There I am. Safe. Readjusting to a new world while being comforted by the arms of my Savior. All morning the same words have been running through my mind like the gentle whisper of the wind. "Be Still". God told us in Psalms to "Be still and know that I am God." But in order to know, in order to focus enough on God to know God, that which we can know of God, we must first be still. How hard it really is to be still in our world. It has certainly been a chaotic few weeks for me and I could probably say that of the past few years. Life going at warp speed; often at a speed that feels that it can loose control at any moment. Then I thought some more about this being still.
So, here I am. Overwhelmed. Trying to figure out how to get all the water out of my lungs, how to breathe again. Some might say, "but you're in seminary, you're a preacher, why are you having fears and stress, why are you filled with sorrow when you know the deeper theologically presets to life and death. Why are you questioning?" You see, it's like being one of the disciples in Mark 4 who venture into the sea. They are with Jesus; they have Jesus right there in their boat. And yet, when the storm arises, their most innocent and human emotions take over and they fear. They awake Jesus and ask Him to help. Can't He see that they are all about to drown, all about to die, and why isn't He doing anything? I heard recently that just because Jesus is in our boat, doesn't mean we've stopped being human. God knows that, Christ knew and knows that. Its the faith in knowing that whatever storm we find ourselves in, we are not alone, that indeed Christ is in our boat. We're in the same boat. He understands. He's weathering the same storm with us. He knows we're scared and uncertain. God knew us...God knew we would need help down here to understand ourselves, our emotions, our nature and that which we can know of the nature of God.

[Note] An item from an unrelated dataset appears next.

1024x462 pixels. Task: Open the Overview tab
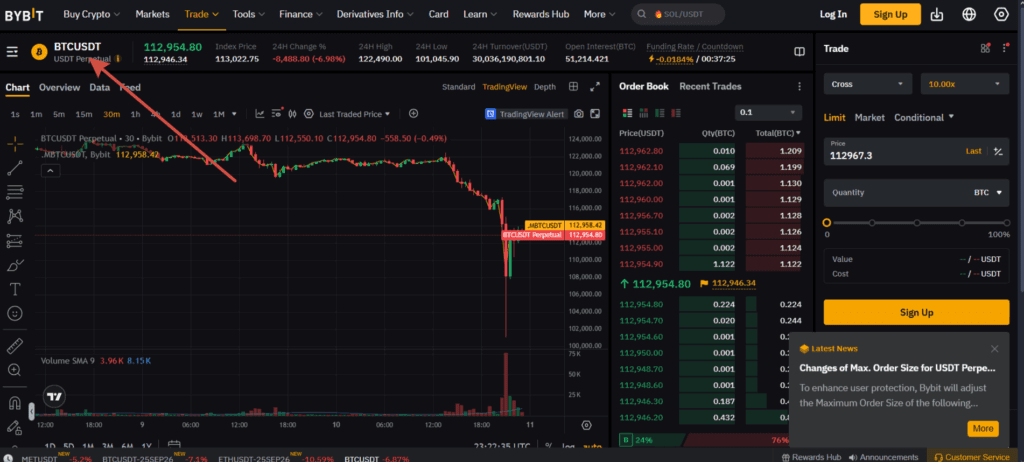(59, 88)
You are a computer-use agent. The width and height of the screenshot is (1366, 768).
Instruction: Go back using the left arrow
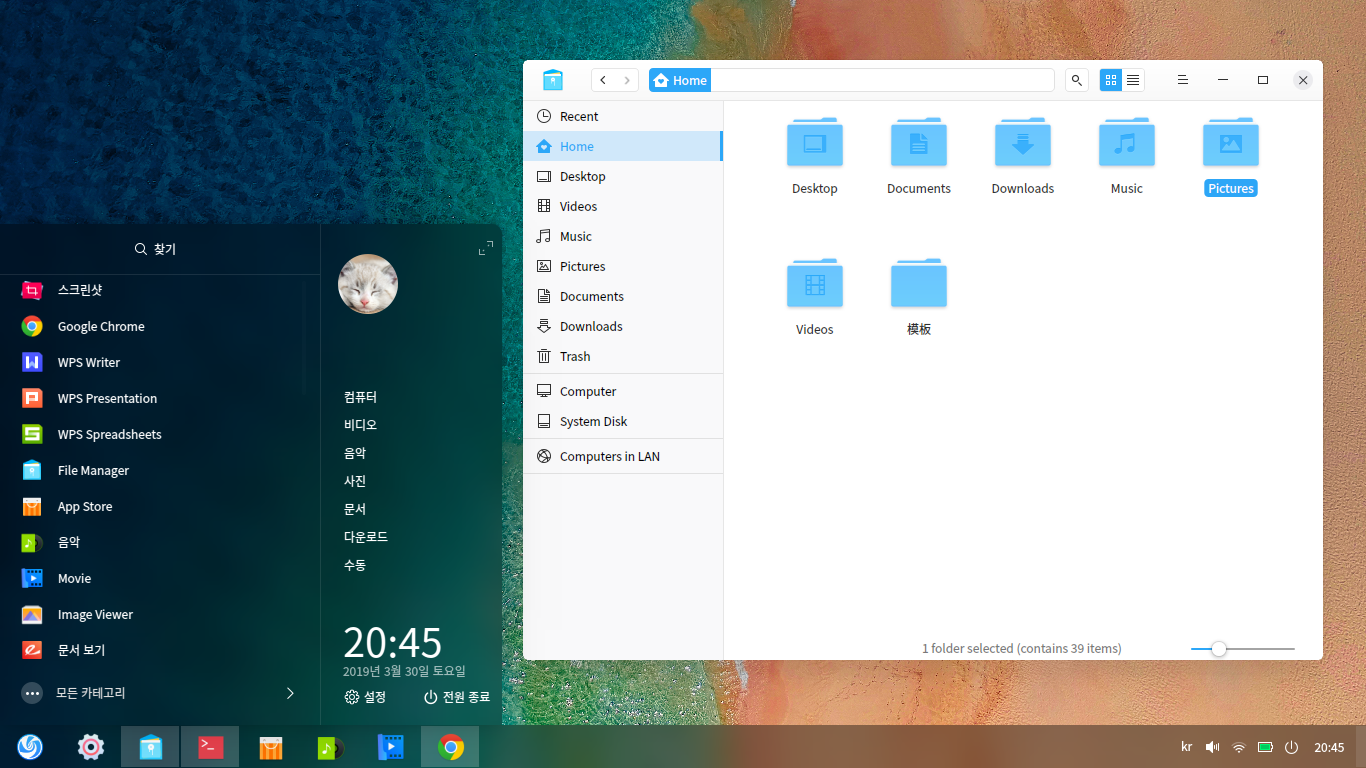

So, as I sit here on the shore with Jesus, I can recall just moments ago when the waves seemed to be swallowing me whole. I can hear His voice calling to those waves as he did in Mark 4:39, "Peace, be still." As Christ calmed the waves consuming me, He is also calming me who often attempts to consume myself. What good are the calmed waves, if I myself am not calm or still?
For today, I will be still. I will attempt to quite my mind. To focus my heart, my hurts, my sorrows, my stresses and solidarity to God. It's as if this snow storm that barreled through the Midwest preventing me from getting home, is a catalyst in itself, for me to be still. To think that God could still and calm the storm in my soul through a storm of nature. There is a blessing here. An opportunity for me to embrace. A chance, a gift, of peace and of the moment to be still. God has blocked all other distractions. God is lifting me up today by making me be still.
My prayer then for you, is too embrace the moments in your life where God makes it possible for you to be still. I pray you can realize, as I have for today at least, that we don't have to fill every moment in our lives with activities and plans. That sometimes, all the time, we need to leave time for God to fill our schedules. As hard as it may seem, welcome that red stoplight today. It will only alter a few moments of your day, but in those moments, pray. Take that time to breathe, to be at peace and to be still. Bless you this day and always.